Par Fatim Walet – Tribune

Une doctrine centralisatrice née dans un contexte particulier
Le jacobinisme, concept politique issu de la Révolution française de 1789, repose sur un socle idéologique clair : assurer l’unité de la nation par l’uniformisation de l’État.
Ce modèle s’est articulé autour de quatre piliers fondamentaux : centralisation du pouvoir à Paris, homogénéisation des lois et des institutions, effacement des particularismes régionaux, et construction d’un citoyen abstrait, coupé de son appartenance culturelle ou ethnique.
En France, cette doctrine s’est imposée au prix de plusieurs siècles de tensions, de luttes politiques et de répression des langues régionales. Elle n’a pu triompher que grâce à un État fort, doté d’une capacité coercitive durable.
Le transfert postcolonial : l’illusion d’un modèle universel
Au lendemain des indépendances africaines dans les années 1960, nombre d’États francophones , dont le Mali, ont reproduit, sans adaptation, ce schéma jacobin.
Pourquoi ? Parce que les élites postcoloniales, formées dans les institutions françaises ou coloniales, ont intériorisé l’idée selon laquelle l’unité nationale devait s’ériger contre la diversité. Résultat : un État centralisé autour de Bamako, une langue dominante – le bambara, aux côtés du français, imposée au détriment des autres langues nationales (tamasheq, peul, dogon, songhaï…), et une marginalisation politique et symbolique des périphéries.

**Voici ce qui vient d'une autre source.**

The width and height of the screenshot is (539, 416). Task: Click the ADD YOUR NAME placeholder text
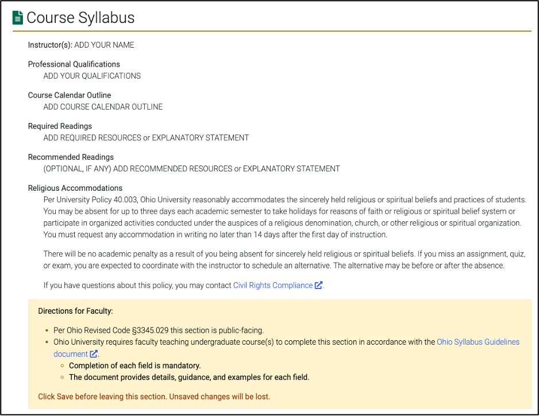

Le cas malien : une démonstration éclatante des limites du jacobinisme
Le Mali est souvent présenté comme un jeune État-nation en construction. Mais cette entité repose sur un découpage colonial artificiel, englobant des peuples aux histoires, langues et structures sociales radicalement différentes.
En adoptant le jacobinisme à la française, les régimes successifs – de Modibo Keïta à la junte actuelle – ont perpétué un modèle d’assimilation culturelle forcée. La marginalisation des Touaregs, Peuls, Soninkés, Dogons et d’autres groupes, l’exclusion persistante des non-Mandingues des centres de décision, et la répression violente des mouvements autonomistes (notamment les rébellions touarègues de 1963, 1990, 2006, 2012), témoignent de cette logique verticale.
Le pouvoir central, dominé par une élite francophone mandingue, a souvent fonctionné dans l’impunité, creusant les fractures identitaires et alimentant une spirale de crises.
Un modèle inadapté à la réalité africaine
L’Afrique postcoloniale, à la différence de la France du XVIIIe siècle, est marquée par une diversité ethnique, linguistique et religieuse profonde. Les frontières héritées de la colonisation sont souvent arbitraires, sans fondement historique ou culturel.
Dans ce contexte, l’imposition d’une langue unique, d’un centre unique, et d’une culture uniforme revient à nier la complexité du tissu social africain. Ce déni nourrit résistances, rancœurs et, parfois, révoltes armées.
Vers un autre modèle : fédéralisme et pluralisme
Pour sortir de cette impasse, une refondation de l’État s’impose. Deux pistes semblent particulièrement pertinentes.
Le fédéralisme permet une distribution plus équilibrée du pouvoir entre le centre et les entités régionales. Il favorise l’autonomie locale, reconnaît les spécificités culturelles et linguistiques, et peut contribuer à apaiser les tensions en intégrant les revendications des peuples marginalisés.
Le pluralisme culturel et linguistique, quant à lui, suppose la reconnaissance de plusieurs langues officielles, l’enseignement des histoires régionales, et une valorisation des identités locales comme composantes d’un récit national commun.
Le Mali, miroir des limites d’un modèle hérité
Le drame malien ne s’explique pas par un excès de diversité, mais par l’incapacité de l’État à la reconnaître et à l’organiser. L’unité fondée sur l’uniformité s’est révélée illusoire. Le jacobinisme a généré des blessures invisibles, des frustrations profondes, et une défiance durable vis-à-vis du pouvoir central.
Reconstruire l’unité par la diversité
Il est temps pour l’Afrique de cesser de plaquer des modèles conçus ailleurs, dans des contextes étrangers à ses réalités. Le rêve d’unité ne doit pas se faire contre la diversité, mais avec elle.
La stabilité du Mali, comme celle de nombreux pays africains, passera par la reconnaissance que la richesse d’une nation ne réside pas dans sa capacité à effacer les différences, mais à les faire dialoguer. La pluralité n’est pas une menace, mais une chance – à condition d’en faire un pilier de la refondation politique.